● **WORK REQUEST 1**: In the Grandia Xtreme passage, on what date did Square Enix release the game for PlayStation Network in Japan?
● **WORK REQUEST 2**: Reproduce everything in the Grandia Xtreme passage from "Grandia Xtreme (グランディア" down to "December 17, 2014.", word for word.

● **PROVIDED PASSAGE**:

- North American cover art
- Developer: Game Arts
- Publishers: Enix (retail); Square Enix (PSN);
- Artist: Kamui Fujiwara
- Composer: Noriyuki Iwadare
- Series: Grandia
- Platform: PlayStation 2
- Release: JP: January 31, 2002; NA: September 30, 2002;
- Genre: Role-playing
- Mode: Single-player

= Grandia Xtreme =

2002 video game

Grandia Xtreme (グランディア エクストリーム, Gurandeia Ekusutorīmu) is a role-playing video game developed by Game Arts and published by Enix for the PlayStation 2 video game console in January 2002. The game is part of the Grandia series. It was released by publisher Square Enix for PlayStation Network in Japan on December 17, 2014.

● **DATA EXTRACTS**:
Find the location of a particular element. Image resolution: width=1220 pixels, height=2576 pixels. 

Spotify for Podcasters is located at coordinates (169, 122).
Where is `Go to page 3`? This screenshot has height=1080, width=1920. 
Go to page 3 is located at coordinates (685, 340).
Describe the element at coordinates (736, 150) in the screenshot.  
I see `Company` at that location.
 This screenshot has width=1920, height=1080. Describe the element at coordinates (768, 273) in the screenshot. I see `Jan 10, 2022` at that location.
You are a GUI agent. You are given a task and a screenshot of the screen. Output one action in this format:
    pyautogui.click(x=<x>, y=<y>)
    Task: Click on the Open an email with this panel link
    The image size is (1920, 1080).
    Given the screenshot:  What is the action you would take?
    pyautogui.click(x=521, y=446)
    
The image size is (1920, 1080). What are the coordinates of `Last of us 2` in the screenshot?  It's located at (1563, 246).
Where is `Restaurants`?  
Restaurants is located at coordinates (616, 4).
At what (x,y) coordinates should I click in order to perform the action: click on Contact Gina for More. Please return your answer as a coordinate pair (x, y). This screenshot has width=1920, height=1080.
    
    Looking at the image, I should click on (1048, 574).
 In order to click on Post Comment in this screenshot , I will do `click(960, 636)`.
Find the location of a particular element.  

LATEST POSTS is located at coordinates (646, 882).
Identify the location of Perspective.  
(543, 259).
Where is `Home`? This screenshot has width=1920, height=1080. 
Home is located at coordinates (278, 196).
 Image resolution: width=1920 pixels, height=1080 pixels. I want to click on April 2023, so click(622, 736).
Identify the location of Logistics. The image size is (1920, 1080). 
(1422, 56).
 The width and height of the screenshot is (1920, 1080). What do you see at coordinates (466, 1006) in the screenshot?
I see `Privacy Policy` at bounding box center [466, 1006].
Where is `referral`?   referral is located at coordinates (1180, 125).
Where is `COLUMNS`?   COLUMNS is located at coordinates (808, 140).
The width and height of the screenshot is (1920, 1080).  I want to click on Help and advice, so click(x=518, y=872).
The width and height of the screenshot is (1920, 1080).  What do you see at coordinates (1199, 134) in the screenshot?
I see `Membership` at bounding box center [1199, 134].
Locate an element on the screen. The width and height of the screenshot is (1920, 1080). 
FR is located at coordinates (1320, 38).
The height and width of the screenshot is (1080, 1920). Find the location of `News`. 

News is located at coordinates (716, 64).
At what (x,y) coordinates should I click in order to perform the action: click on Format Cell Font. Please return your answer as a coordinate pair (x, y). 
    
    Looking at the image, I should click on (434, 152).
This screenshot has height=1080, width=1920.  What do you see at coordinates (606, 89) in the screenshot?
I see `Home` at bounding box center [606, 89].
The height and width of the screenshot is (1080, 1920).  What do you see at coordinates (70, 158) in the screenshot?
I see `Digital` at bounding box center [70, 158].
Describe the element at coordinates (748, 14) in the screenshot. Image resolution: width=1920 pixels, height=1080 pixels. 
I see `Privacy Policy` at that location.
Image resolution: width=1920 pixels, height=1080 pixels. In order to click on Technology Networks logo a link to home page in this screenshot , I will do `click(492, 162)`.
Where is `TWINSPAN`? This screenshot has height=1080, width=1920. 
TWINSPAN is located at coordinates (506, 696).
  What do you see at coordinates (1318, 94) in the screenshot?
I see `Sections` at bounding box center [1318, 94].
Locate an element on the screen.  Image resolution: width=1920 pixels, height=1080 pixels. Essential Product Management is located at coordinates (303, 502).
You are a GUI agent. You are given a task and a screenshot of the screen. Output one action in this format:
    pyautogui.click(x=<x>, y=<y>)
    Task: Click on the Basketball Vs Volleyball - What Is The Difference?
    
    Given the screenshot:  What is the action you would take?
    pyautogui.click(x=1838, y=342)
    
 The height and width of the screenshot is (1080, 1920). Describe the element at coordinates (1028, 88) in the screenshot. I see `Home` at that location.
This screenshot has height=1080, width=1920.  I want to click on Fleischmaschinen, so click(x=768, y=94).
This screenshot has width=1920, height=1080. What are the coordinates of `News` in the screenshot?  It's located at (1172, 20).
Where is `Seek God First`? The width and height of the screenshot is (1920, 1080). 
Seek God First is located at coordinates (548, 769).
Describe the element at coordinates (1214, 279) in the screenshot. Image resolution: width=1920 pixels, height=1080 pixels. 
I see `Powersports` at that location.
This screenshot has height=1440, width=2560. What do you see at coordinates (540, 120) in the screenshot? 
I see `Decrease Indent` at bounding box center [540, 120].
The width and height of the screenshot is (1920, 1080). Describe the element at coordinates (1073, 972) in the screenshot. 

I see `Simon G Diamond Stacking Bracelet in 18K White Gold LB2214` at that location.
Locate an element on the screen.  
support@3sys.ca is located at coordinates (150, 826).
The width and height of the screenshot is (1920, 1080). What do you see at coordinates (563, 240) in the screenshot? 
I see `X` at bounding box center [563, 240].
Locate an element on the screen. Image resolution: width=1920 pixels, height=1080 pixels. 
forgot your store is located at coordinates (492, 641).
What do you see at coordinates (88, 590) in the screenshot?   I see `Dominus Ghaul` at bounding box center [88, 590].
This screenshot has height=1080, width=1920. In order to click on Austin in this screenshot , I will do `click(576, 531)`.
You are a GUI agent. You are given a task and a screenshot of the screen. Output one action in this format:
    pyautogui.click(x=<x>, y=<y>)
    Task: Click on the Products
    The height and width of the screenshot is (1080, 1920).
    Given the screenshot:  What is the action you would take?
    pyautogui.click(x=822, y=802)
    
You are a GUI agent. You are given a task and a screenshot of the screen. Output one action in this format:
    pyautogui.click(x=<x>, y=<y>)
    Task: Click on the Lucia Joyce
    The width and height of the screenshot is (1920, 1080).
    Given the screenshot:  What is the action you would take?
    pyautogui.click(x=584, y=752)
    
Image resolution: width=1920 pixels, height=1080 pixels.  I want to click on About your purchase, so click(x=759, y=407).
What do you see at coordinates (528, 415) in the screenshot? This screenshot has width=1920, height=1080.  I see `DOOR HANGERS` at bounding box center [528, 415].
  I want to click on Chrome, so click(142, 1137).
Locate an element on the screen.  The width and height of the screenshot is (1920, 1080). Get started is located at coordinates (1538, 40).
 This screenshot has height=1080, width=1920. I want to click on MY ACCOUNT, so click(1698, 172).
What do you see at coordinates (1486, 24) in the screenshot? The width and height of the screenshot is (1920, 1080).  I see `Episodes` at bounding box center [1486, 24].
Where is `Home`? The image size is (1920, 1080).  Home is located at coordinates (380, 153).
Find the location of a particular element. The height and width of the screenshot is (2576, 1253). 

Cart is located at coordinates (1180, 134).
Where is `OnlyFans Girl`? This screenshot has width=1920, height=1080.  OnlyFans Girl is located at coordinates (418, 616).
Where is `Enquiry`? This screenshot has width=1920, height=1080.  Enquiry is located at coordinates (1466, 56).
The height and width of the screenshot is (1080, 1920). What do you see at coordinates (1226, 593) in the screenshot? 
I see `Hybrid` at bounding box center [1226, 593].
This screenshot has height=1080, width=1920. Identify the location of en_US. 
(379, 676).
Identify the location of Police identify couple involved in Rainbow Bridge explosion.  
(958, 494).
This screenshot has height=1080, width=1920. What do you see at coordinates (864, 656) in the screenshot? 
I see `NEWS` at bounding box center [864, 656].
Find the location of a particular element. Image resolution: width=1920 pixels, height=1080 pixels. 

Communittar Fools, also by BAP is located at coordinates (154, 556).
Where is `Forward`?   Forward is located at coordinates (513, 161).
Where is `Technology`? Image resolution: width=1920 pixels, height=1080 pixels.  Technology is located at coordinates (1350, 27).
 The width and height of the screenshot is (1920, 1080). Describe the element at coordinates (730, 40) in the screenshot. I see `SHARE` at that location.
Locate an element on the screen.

● **RESULT 1**: December 17, 2014

● **RESULT 2**:
Grandia Xtreme (グランディア エクストリーム, Gurandeia Ekusutorīmu) is a role-playing video game developed by Game Arts and published by Enix for the PlayStation 2 video game console in January 2002. The game is part of the Grandia series. It was released by publisher Square Enix for PlayStation Network in Japan on December 17, 2014.